It was the best and most contested game of the tournament, but Ireland came through with a convincing display.
It’s been little more than a cakewalk overall, and I doubt that the Nations Cup will be making a return next year. Ireland played competently throughout the field, showed the more bite in the Scottish half, and were rewarded with Keane’s goal, though it was a shot that should have been saved.
Scotland made some openings but had no ability to finish the opportunities. Given had some slightly nervous moments in the second, but it was a game that Ireland were just slightly more interested in winning.
Anyway, now that the Nations Cup is done, we can go back to focusing on the real issues. This little tournament has been outperformed in the media by the ruckus surrounding James McCarthy and Anthony Stokes.
The whole situation has made me less enamoured with Trapattoni then I have ever been. He has demonstrated a clear lack of respect for players in the past, but this: threatening those who, following the immediate end of a very stressful football season, don’t want to risk their health in a friendly, is not the mark of a good manager.
McCarthy is just another in a long list of players who Trapattoni is treating like garbage. The man is not a good leader of people. McCarthy and Gibson, men who have turned their backs on their lands of birth to play for Ireland, have been given token places on subs bunches then sent packing back to their clubs. Trapattoni doesn’t go to England to watch matches, he gets into stupid feuds with players and so on and so forth.
And the result is a team that has flattered to deceive, outdone in ruthless style by Russia in Dublin. That was the real Ireland, the mediocre side we actually are. It is telling that Robbie Keane, a player who is only in the team because of his past goal scoring record and not because of actual form, is the only member of the current squad to criticise McCarthy and Stokes. Keane knows who his patron is, and knows when to tow the line, but the rest of the squad is clearly not so willing to bend over for a man who could, on a whim, send them into an exile they do not deserve.
Take the case of Ian Harte, performing well in the Championship. There is absolutely no argument that can be made for his exclusion from the Ireland squad that cannot also be made for Robbie Keane. Trapattoni does not want to know.

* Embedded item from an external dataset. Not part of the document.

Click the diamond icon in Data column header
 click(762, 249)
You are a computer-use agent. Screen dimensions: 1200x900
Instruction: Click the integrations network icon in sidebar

The game in Skopje, a place that has seen a number of awful results for Ireland, is a big test. Get the win, and Trapattoni will have silenced many critics. Draw, and we’re looking at the same old Ireland, pretending to be happy with shared points.
Lose, and Ireland will be all but done with another campaign, and Trapattoni will have permanently lost his sheen. If Ireland lose, if Keane utterly fails to perform in a competitive game again, if good players like McCarthy look on from the sidelines, if the route one-style that the manager loves doesn’t work again, the voices calling out against Trapattoni will get louder and louder.
Football 10/11 is still not quite done. Ireland play Macedonia on Saturday, which will be part of the last batch of matches of the regular season for most players. Following that, I might be tempted to give a review of the season, a player by player rundown, something like that. We’ll see.